What you should do:
Which lines of the entries below hold the word "hamburger"? Report each of them.

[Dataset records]
----

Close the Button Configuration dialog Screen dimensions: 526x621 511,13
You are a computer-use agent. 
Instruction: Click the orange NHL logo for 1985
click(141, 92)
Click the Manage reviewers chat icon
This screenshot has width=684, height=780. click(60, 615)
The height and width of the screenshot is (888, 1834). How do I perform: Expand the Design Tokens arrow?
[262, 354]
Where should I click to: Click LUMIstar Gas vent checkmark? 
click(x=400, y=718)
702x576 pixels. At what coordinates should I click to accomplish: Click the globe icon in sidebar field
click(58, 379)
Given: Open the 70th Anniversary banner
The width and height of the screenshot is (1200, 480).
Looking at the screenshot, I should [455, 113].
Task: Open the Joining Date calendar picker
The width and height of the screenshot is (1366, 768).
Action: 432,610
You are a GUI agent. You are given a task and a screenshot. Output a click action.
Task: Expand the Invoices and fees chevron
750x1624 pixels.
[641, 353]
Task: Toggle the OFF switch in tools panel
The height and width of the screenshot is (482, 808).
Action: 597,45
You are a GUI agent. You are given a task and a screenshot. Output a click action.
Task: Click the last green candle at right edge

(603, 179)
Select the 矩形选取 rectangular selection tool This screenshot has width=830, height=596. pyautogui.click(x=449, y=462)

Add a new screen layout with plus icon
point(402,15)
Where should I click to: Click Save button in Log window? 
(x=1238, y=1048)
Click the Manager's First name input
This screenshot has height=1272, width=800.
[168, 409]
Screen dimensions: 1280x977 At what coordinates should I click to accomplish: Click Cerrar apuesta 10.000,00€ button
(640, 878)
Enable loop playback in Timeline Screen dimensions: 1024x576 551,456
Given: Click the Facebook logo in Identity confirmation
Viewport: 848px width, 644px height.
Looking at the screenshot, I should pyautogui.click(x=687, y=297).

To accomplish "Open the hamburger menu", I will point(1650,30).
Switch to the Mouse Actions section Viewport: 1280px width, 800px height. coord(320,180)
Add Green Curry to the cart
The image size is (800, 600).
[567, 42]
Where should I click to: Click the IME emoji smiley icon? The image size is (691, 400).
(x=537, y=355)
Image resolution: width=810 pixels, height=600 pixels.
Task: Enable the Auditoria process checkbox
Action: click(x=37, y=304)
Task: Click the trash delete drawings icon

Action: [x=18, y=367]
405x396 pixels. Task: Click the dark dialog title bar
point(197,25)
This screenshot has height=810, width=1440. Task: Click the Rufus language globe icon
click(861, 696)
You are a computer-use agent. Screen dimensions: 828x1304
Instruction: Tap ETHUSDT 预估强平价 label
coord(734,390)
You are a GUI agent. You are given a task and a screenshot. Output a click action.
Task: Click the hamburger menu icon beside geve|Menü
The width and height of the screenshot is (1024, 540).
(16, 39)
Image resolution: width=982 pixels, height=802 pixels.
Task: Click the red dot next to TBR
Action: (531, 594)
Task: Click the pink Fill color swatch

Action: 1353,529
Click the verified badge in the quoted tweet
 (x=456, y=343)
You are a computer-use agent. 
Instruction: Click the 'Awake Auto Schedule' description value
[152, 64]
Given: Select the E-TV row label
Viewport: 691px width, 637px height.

----

Expected output:
To accomplish "Open the hamburger menu", I will point(1650,30).
Task: Click the hamburger menu icon beside geve|Menü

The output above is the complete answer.